*** Task data ***
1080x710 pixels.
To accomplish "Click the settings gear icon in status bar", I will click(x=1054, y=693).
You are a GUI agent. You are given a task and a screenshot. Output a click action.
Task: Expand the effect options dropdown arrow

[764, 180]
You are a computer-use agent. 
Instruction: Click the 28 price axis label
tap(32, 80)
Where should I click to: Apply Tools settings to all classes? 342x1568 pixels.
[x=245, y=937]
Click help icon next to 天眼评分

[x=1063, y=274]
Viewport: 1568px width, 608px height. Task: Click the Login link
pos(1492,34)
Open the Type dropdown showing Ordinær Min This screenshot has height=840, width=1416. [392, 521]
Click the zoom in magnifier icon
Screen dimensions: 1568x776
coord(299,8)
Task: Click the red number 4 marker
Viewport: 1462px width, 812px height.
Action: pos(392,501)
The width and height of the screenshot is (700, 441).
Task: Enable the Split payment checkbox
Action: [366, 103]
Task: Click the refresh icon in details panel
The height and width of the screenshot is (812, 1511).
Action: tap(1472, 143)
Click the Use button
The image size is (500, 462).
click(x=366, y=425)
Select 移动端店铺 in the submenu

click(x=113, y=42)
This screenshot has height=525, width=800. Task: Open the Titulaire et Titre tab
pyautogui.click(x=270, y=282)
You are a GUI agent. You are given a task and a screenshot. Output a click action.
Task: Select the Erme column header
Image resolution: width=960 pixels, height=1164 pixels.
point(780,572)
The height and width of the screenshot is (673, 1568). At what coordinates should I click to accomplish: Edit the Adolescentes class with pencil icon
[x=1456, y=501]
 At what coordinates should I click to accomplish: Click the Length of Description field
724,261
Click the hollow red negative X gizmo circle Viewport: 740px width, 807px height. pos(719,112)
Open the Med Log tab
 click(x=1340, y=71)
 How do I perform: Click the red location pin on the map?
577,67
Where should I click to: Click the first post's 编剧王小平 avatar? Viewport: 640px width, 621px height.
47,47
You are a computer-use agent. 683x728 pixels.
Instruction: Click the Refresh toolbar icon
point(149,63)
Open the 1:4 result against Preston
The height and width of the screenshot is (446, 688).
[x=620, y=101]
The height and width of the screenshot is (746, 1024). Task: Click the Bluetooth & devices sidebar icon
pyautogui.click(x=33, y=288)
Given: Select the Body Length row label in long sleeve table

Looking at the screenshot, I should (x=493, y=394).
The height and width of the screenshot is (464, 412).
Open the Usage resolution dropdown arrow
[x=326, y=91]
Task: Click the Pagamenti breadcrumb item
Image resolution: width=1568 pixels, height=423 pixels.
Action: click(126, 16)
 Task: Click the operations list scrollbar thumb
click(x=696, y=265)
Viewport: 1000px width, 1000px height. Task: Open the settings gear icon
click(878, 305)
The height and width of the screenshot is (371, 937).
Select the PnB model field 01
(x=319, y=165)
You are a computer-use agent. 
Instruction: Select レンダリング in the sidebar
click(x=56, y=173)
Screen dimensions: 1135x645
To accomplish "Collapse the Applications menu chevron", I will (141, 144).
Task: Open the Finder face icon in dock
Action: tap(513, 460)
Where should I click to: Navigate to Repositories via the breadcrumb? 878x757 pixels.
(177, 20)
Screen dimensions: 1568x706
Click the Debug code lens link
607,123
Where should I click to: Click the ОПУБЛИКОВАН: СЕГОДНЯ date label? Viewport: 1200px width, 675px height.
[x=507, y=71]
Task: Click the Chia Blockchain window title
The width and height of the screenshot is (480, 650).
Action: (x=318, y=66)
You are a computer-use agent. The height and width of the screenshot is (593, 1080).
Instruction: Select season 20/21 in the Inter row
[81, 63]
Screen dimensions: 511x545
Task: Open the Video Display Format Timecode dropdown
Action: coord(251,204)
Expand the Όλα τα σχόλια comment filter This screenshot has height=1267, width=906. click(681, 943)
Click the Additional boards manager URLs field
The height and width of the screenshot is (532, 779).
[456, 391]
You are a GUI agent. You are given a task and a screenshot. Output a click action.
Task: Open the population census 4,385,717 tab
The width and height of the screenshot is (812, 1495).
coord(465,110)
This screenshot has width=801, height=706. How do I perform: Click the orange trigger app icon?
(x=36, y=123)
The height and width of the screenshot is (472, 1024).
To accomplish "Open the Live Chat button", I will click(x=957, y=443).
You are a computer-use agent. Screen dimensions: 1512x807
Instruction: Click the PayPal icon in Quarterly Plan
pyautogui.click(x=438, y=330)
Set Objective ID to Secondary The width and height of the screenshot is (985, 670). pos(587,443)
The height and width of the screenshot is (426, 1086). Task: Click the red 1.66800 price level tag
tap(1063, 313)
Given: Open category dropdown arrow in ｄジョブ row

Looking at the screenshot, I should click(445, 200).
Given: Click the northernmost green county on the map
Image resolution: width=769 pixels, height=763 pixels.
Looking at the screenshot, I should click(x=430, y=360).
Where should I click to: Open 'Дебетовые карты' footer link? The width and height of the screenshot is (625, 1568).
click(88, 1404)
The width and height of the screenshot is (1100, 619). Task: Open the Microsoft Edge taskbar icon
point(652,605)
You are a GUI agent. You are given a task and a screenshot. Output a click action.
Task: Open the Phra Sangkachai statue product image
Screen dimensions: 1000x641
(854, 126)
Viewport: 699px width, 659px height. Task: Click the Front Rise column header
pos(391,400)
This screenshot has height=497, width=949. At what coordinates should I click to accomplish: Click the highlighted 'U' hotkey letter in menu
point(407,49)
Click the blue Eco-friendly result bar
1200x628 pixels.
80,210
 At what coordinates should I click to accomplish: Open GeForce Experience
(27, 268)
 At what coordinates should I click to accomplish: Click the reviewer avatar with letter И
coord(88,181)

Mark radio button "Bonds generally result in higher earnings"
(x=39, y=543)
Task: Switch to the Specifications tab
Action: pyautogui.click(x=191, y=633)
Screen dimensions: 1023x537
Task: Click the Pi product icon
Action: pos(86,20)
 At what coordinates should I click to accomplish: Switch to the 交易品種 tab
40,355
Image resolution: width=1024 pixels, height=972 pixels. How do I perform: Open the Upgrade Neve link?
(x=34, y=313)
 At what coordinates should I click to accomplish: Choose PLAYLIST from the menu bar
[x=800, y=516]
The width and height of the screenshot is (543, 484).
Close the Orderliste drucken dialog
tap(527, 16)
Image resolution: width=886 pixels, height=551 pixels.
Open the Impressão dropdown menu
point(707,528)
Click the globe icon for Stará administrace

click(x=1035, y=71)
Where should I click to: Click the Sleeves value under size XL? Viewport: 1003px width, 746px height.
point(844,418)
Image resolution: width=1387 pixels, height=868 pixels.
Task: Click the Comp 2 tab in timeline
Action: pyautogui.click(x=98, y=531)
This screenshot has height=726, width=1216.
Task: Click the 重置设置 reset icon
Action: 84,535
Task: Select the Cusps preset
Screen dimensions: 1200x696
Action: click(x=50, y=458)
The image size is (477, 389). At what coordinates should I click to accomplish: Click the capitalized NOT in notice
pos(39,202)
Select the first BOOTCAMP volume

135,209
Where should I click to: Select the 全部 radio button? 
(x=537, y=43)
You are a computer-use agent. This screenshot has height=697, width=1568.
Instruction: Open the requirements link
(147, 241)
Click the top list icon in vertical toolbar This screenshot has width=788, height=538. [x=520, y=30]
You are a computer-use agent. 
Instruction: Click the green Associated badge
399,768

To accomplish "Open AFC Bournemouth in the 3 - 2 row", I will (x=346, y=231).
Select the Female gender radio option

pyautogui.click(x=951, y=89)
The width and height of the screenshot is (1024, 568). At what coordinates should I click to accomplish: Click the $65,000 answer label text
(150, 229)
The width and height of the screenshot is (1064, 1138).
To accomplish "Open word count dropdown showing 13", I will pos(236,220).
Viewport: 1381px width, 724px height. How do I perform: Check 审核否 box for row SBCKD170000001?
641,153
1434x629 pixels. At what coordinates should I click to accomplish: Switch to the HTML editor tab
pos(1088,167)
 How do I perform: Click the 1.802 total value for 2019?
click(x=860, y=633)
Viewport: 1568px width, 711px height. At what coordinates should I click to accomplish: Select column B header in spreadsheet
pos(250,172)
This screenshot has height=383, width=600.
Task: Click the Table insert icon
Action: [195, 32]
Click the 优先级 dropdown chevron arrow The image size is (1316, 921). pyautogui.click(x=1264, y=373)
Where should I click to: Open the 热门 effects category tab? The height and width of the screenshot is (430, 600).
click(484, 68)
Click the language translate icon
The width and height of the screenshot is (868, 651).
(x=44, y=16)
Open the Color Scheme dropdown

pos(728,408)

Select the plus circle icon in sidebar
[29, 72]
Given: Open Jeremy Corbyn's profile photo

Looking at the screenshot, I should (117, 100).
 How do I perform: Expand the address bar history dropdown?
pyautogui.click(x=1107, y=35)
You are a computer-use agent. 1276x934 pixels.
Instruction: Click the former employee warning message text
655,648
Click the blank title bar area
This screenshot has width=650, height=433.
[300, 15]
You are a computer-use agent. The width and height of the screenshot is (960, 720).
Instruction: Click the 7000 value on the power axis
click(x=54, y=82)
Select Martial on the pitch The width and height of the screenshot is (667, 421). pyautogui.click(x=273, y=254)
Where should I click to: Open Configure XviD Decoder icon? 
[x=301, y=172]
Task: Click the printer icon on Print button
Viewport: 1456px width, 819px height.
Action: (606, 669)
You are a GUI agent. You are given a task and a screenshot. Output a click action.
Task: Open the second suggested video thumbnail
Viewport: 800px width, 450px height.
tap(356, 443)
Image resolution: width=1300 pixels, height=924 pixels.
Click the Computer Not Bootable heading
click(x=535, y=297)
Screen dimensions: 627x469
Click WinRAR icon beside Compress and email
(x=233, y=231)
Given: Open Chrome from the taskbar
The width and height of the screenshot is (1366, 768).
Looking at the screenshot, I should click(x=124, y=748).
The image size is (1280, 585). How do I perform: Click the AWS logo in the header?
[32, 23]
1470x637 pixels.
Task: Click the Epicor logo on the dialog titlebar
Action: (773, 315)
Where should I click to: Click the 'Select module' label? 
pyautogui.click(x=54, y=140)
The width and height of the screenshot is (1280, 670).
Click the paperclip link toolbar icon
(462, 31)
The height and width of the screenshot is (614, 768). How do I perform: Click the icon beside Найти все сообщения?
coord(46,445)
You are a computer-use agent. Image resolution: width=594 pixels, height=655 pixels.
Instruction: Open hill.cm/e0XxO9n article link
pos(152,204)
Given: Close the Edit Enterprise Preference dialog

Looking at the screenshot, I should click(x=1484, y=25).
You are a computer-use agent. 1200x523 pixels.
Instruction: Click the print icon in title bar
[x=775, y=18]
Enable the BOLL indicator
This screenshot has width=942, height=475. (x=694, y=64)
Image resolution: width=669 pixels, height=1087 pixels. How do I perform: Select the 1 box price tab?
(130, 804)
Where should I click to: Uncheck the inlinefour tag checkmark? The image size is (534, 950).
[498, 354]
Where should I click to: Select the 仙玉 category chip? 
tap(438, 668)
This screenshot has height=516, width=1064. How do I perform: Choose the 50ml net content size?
*** End of Task data ***
■ Activity
Print, exactly as written, the first line of the records above and each line after it until the line with "Task: Click the red number 4 marker", which is printed too.

■ Answer to the exercise
1080x710 pixels.
To accomplish "Click the settings gear icon in status bar", I will click(x=1054, y=693).
You are a GUI agent. You are given a task and a screenshot. Output a click action.
Task: Expand the effect options dropdown arrow

[764, 180]
You are a computer-use agent. 
Instruction: Click the 28 price axis label
tap(32, 80)
Where should I click to: Apply Tools settings to all classes? 342x1568 pixels.
[x=245, y=937]
Click help icon next to 天眼评分

[x=1063, y=274]
Viewport: 1568px width, 608px height. Task: Click the Login link
pos(1492,34)
Open the Type dropdown showing Ordinær Min This screenshot has height=840, width=1416. [392, 521]
Click the zoom in magnifier icon
Screen dimensions: 1568x776
coord(299,8)
Task: Click the red number 4 marker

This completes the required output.